Non di rado i generi letterari finiscono per porsi come gabbie, peraltro inadeguate a definire la varietà e mutevolezza delle forme d’espressione e dei relativi contenuti. Così il libro dello psicopatologo e fenomenologo Giovanni Stanghellini, Alle cose stesse. Monologhi sulle forme del corpo e dello spazio (Quodlibet, pp. 120, € 16), infrange ogni barriera, anche quella fra prosa e poesia.
Di monologhi si tratta, appunto, da leggere tutti d’un fiato; monologhi che però danno da pensare e dai quali, dunque, possono nascere mille dialoghi: con l’autore, con se stessi, con l’altro/a, con l’Altro e l’altrove.
Proviamo a porci in ascolto del prologo: «Sempre rivolto all’altro e alle cose, e mai installato in essi, non ho avuto – se non per svista – attorno a me, neanche per un giorno, lo spazio puro dove sbocciano i fiori a non finire. […] Io, nel sacrificio del comprendere l’altro, mi sono immaginato Sisifo infelice. Ordinare il suo mondo e vederlo franare. Riordinarlo e vedere franare me, la mia coscienza interpretante, insieme ad esso. Essere nell’aperto, invece, è come ribaltare una conchiglia. Io e l’altro siamo le due valve di questa conchiglia. Ogni cosa che accade, ogni cosa sentita, conosciuta e raccontata, è contenuta come la polpa, il frutto della conchiglia. Ogni volta che la conchiglia si apre, è l’evento di questo accoppiamento. Essere nell’aperto è comprendere che io sono il risvolto dell’altro, l’altro il mio, come lo sono il concavo e il convesso della medesima conchiglia».
E se la difficoltà che l’autore percepisce a rendersi partecipe di tale evento dipendesse, almeno un po’, dal proprio modo di intendere l’amore? Un modo assai sfaccettato, e ciascuna faccia ci interpella e ci accomuna: esperienze condivise, che ci caratterizzano come umani, nel godimento e nel tormento.
Un passaggio del monologo intitolato “Penetralia”, tuttavia, mi sembra dirimente, a proposito dell’amore cannibale: «Lusinga mangiandoti con gli occhi, mangiandoti di baci; ma per digerirti, assimilarti, cioè per renderti simile alla fonte del suo stesso desiderio. Questo è il lato meschino dell’amore: ridurre l’altro ad alimento del mio Io, nutrimento delle mie cellule, delle fibre di cui sono fatto, del mio essere come sono, della mia volontà. […] Resto comunque malato di nostalgia, e l’unico modo per curare questa vertigine sembra, almeno all’inizio, esacerbarla.
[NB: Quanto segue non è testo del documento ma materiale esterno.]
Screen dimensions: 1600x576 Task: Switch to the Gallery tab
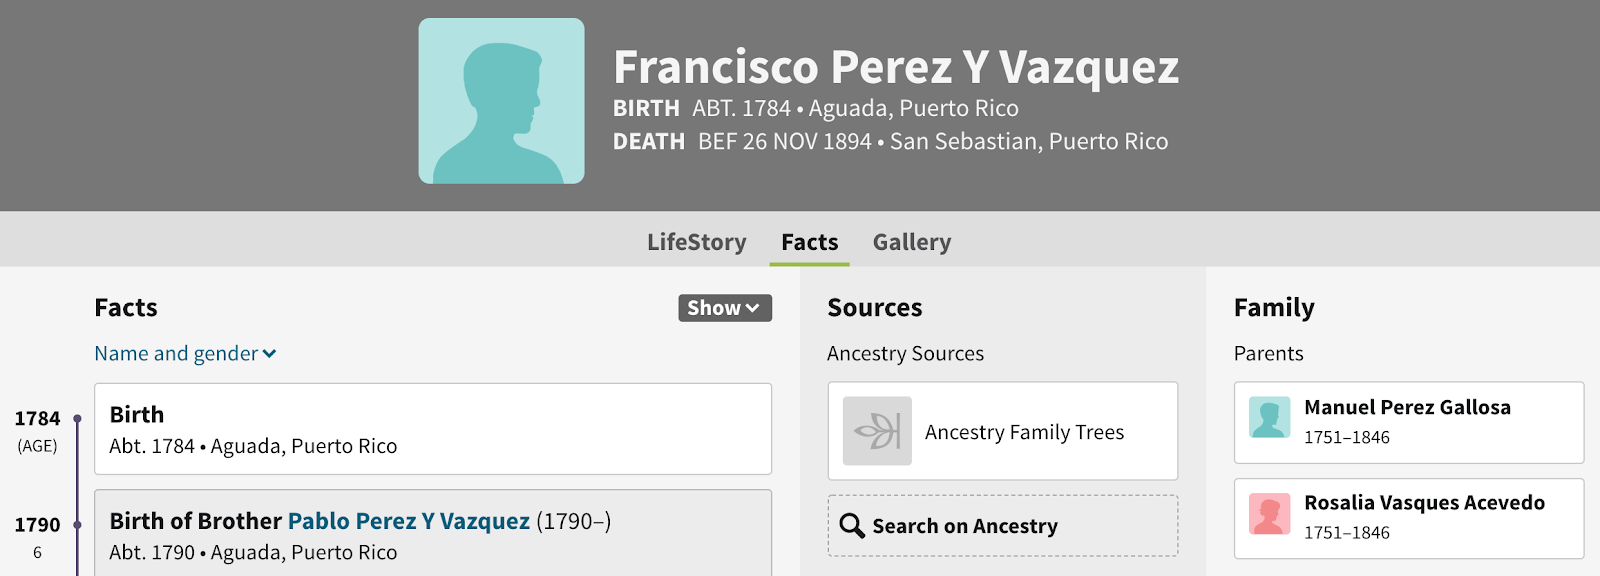click(911, 242)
Lasciarmi andare a questa vertiginosa attrazione per l’alieno. Lasciarmi risucchiare dal vuoto. Cercare me stesso nell’Altro: nelle energie impersonali dell’estasi sessuale, o in qualche droga. La mia coscienza cerca il proprio senso nell’incoscienza. L’altro è per me una purificazione, per quanto rischiosa, del mio Sé. Ma al tempo stesso il mio Sé si affanna a colonizzare tutti i domini strani dell’esperienza, tutti i suoi vuoti».
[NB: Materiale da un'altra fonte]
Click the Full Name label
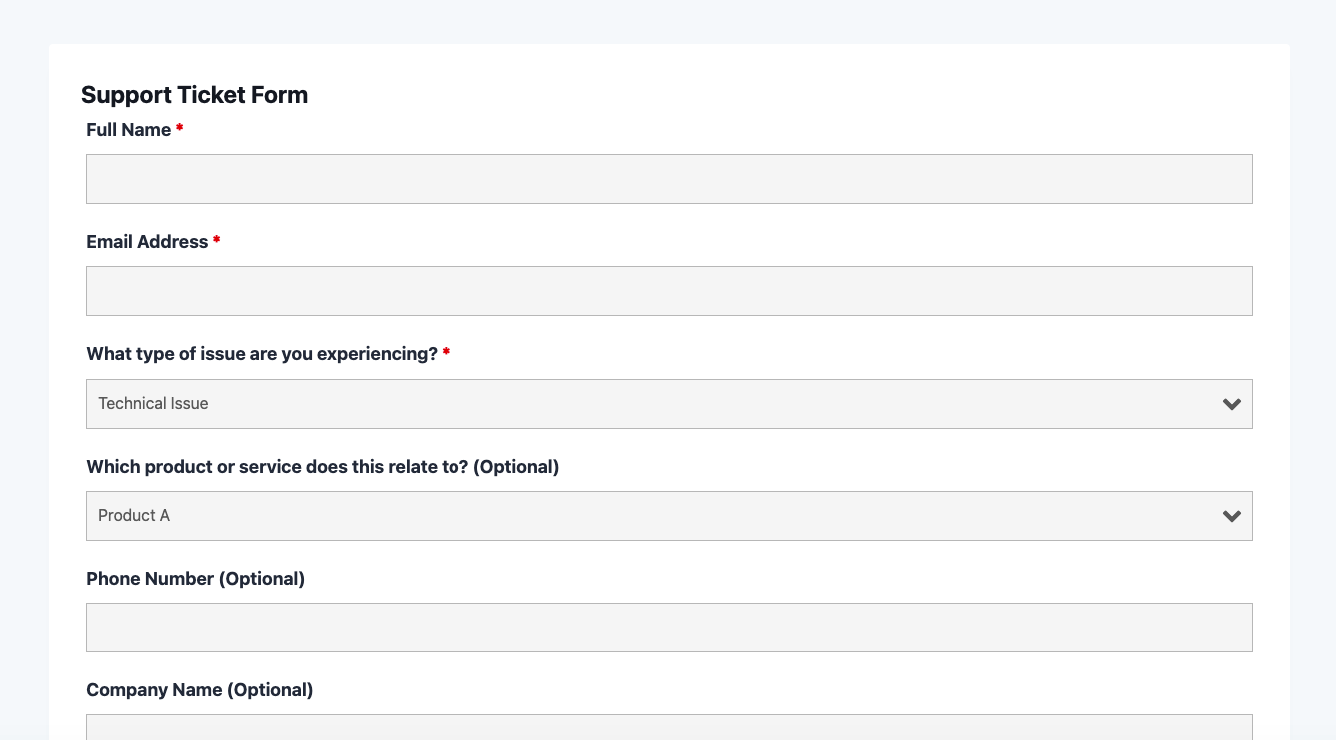 (x=128, y=130)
Ecco, se le due spinte in balia delle quali Stanghellini si sente – «arrendermi al vuoto o domesticarlo, arrendermi all’estraneo o fagocitarlo» – venissero rimpiazzate dall’idea dell’amore, e di Eros, come orizzonte, speranza, come luogo di una Promessa che anela all’infinito, forse l’aporia si scioglierebbe.